5. The President and other executive officials have described theTSP’s activities, which were conducted outside the procedures of the Foreign Intelligence Surveillance Act (“FISA”) and without authorization by the Foreign Intelligence Surveillance Court (“FISC”), as narrowly targeting for interception the international communications of persons linked to Al Qaeda.
6. The Attorney General and the Director of National Intelligence have since publicly admitted that the TSP was only one particular aspect of the surveillance activities authorized by the Program Order.
7. In addition to eavesdropping on or reading specific communications, Defendants have indiscriminately intercepted the communications content and obtained the communications records of millions of ordinary Americans as part of the Program authorized by the President.
8. The core component of the Program is Defendants’ nationwide network of sophisticated communications surveillance devices, attached to the key facilities of telecommunications companies such as AT&T that carry Americans’ Internet and telephone communications.
9. Using this shadow network of surveillance devices, Defendants have acquired and continue to acquire the content of a significant portion of the phone calls, emails, instant messages, text messages, web communications and other communications, both international and domestic, of practically every American who uses the phone system or the Internet, including Plaintiffs and class members, in an unprecedented suspicionless general search through the nation’s communications networks.
10. In addition to using surveillance devices to acquire the domestic and international communications content of millions of ordinary Americans, Defendants have unlawfully solicited and obtained from telecommunications companies such as AT&T the complete and ongoing disclosure of the private telephone and Internet transactional records of those companies’ millions of customers (including communications records pertaining to Plaintiffs and class members), communications records indicating who the customers communicated with, when and for how long, among other sensitive information.
11. This non-content transactional information is analyzed by computers in conjunction with the vast quantity of communications content acquired by Defendants’ network of surveillance devices, in order to select which communications are subjected to personal analysis by staff of the NSA and other Defendants, in what has been described as a vast “data-mining” operation.
12. Plaintiffs and class members are ordinary Americans who are current or former subscribers to AT&T’s telephone and/or Internet services.
13. Communications of Plaintiffs and class members have been and continue to be illegally acquired by Defendants using surveillance devices attached to AT&T’s network, and Defendants have illegally solicited and obtained from AT&T the continuing disclosure of private communications records pertaining to Plaintiffs and class members. Plaintiffs’ communications or activities have been and continue to be subject to electronic surveillance.

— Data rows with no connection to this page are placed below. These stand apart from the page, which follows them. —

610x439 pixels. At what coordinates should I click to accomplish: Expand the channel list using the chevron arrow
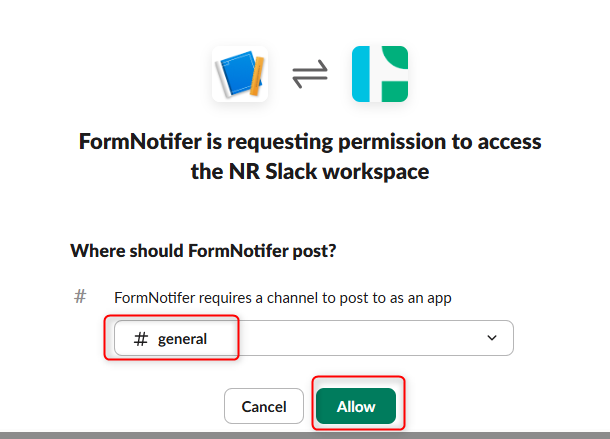coord(492,338)
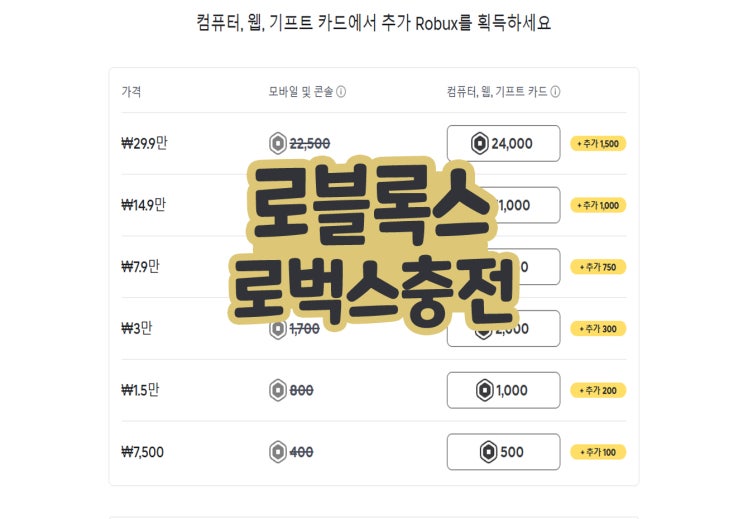Click the Robux icon in the 24,000 button
Screen dimensions: 743x519
480,144
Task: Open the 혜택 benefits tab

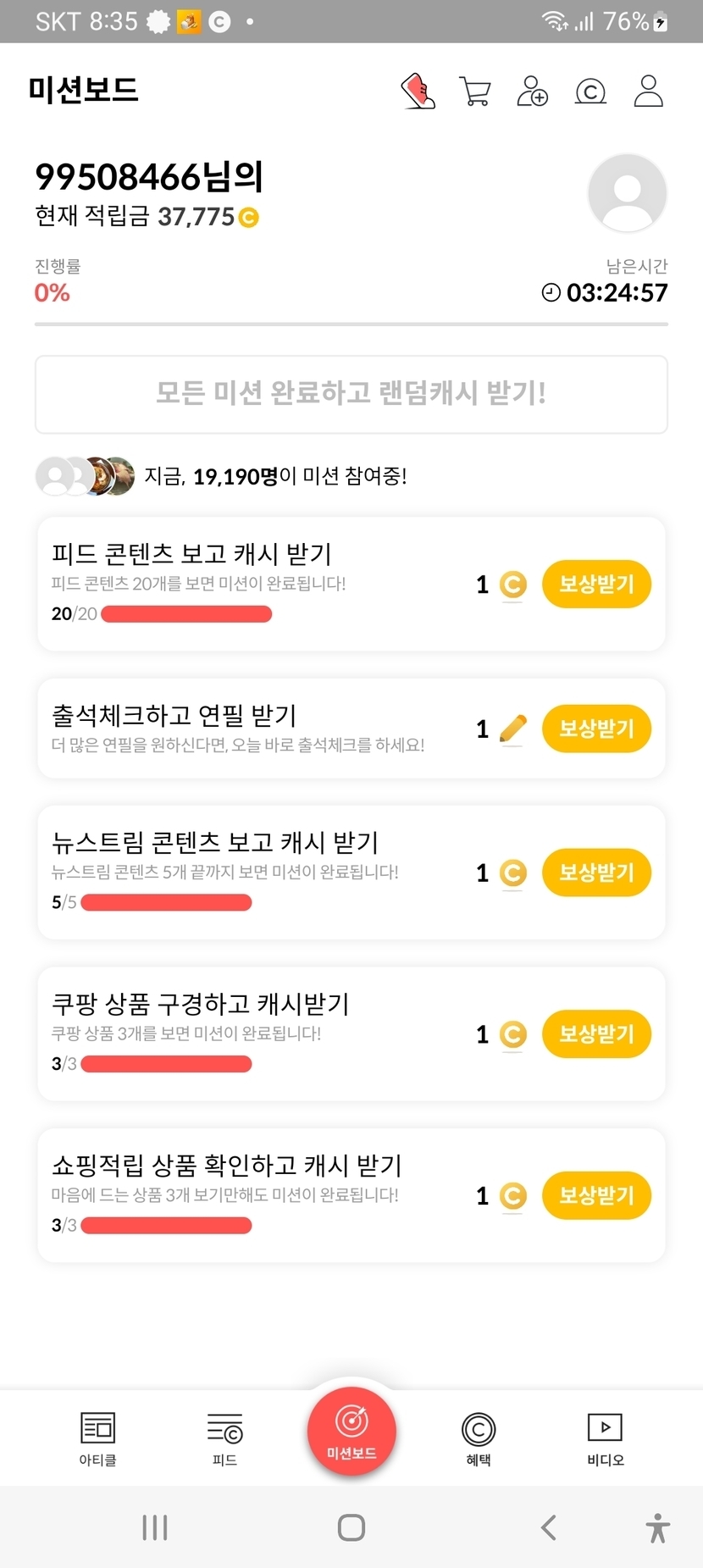Action: pos(479,1438)
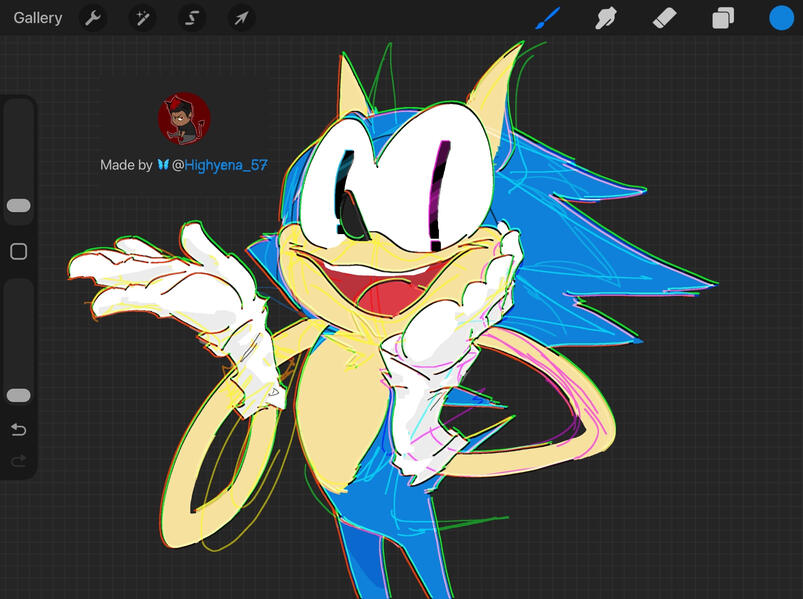Toggle the square Modify button in sidebar

click(x=18, y=252)
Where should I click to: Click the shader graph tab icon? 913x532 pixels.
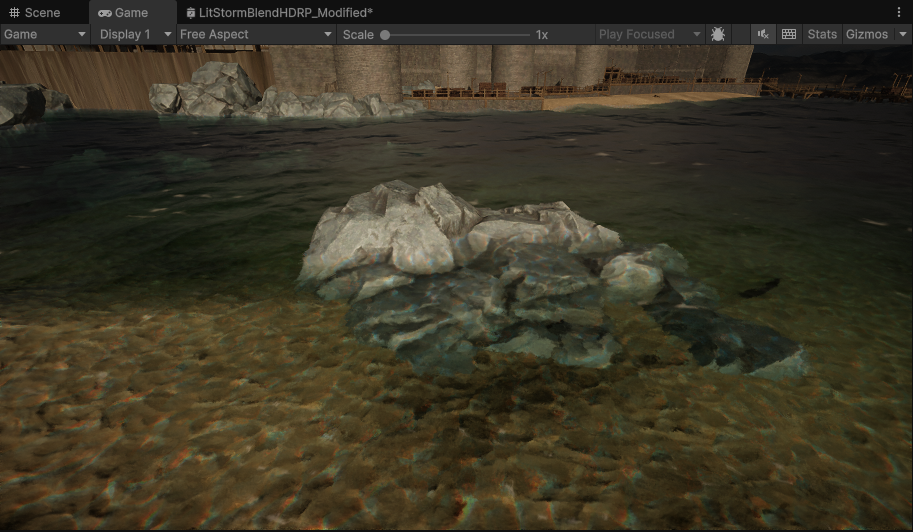click(x=191, y=13)
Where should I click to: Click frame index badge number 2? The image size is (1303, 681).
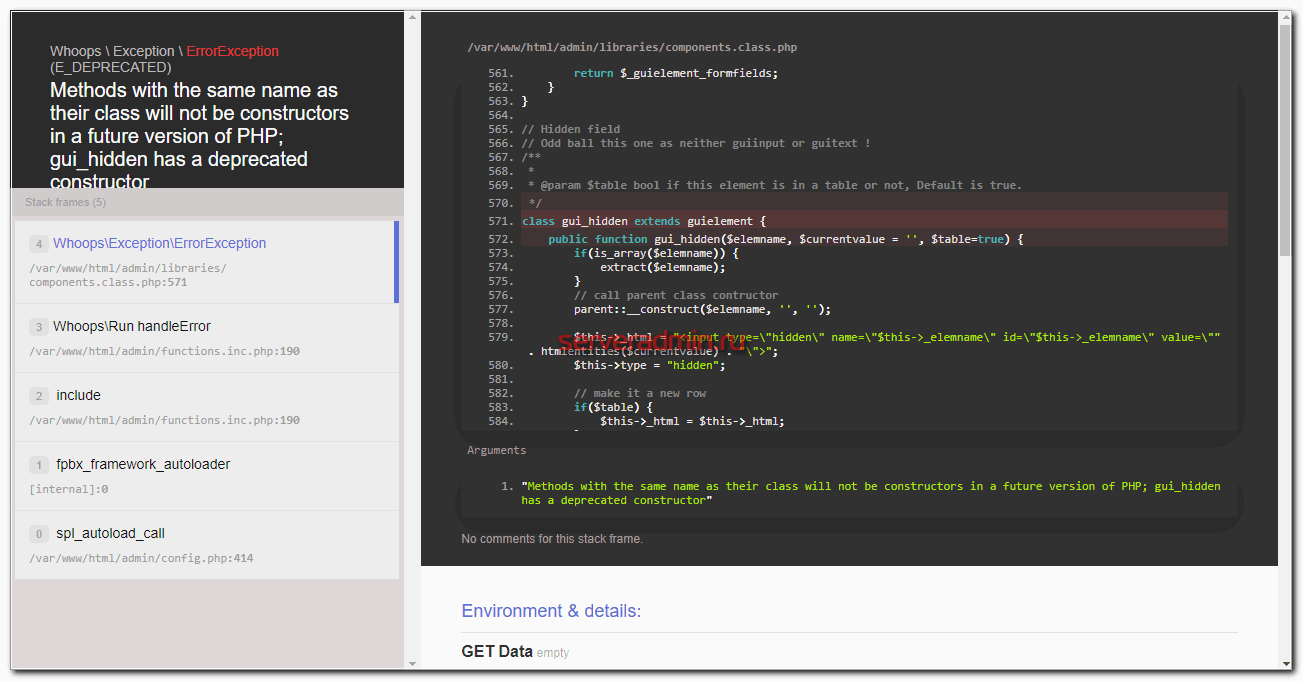tap(39, 396)
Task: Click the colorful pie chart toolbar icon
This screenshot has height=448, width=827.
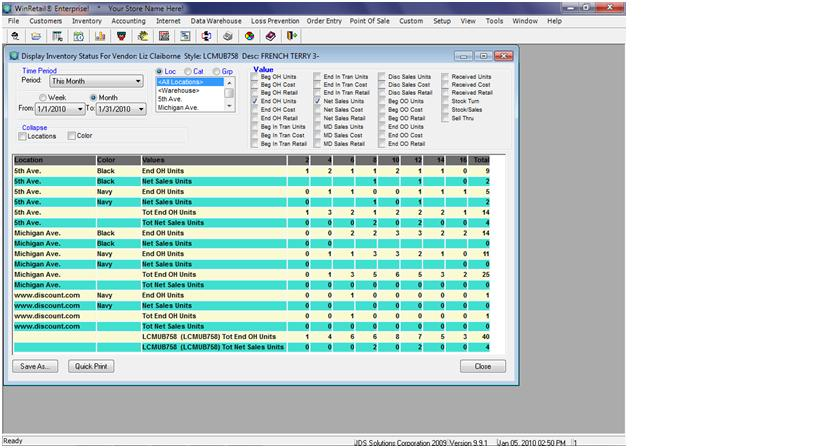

14. Plaintiffs are suing Defendants to enjoin their unlawful acquisition of the communications and records of Plaintiffs and class members, to require the inventory and destruction of those that have already been seized, and to obtain appropriate statutory, actual, and punitive damages to deter future illegal surveillance.
https://www.eff.org/files/filenode/jewel/jewel.complaint.pdf
Comment by lern_too_spel 1 day ago
In other words, he didn't know where it was going and speculated. No such program existed in Snowden's leaks, and no member of the SSCI or HPSCI believes Binney's wild hypothesis, or it would be the first thing they investigated.
> [Old Jewel claims snipped]
I very clearly stated the EFF doesn't (present tense) claim what you're claiming. The EFF saw the Narus analyzers in 641A and assumed the worst, which is in those old claims you pasted, and the judge said that the plaintiffs didn't have evidence to show that their data was collected, which would be the case if it were really mass domestic surveillance. Then Snowden's documents were released, conclusively showing the devices weren't used for domestic surveillance, which is why the EFF didn't bring that lawsuit again claiming standing. Snowden's docs proved they didn't have it.
Comment by timschmidt 1 day ago
https://www.youtube.com/watch?v=590cy1biewc
Clear as day to me. Only reason to chop it up or not cite the source would be to misrepresent what he said.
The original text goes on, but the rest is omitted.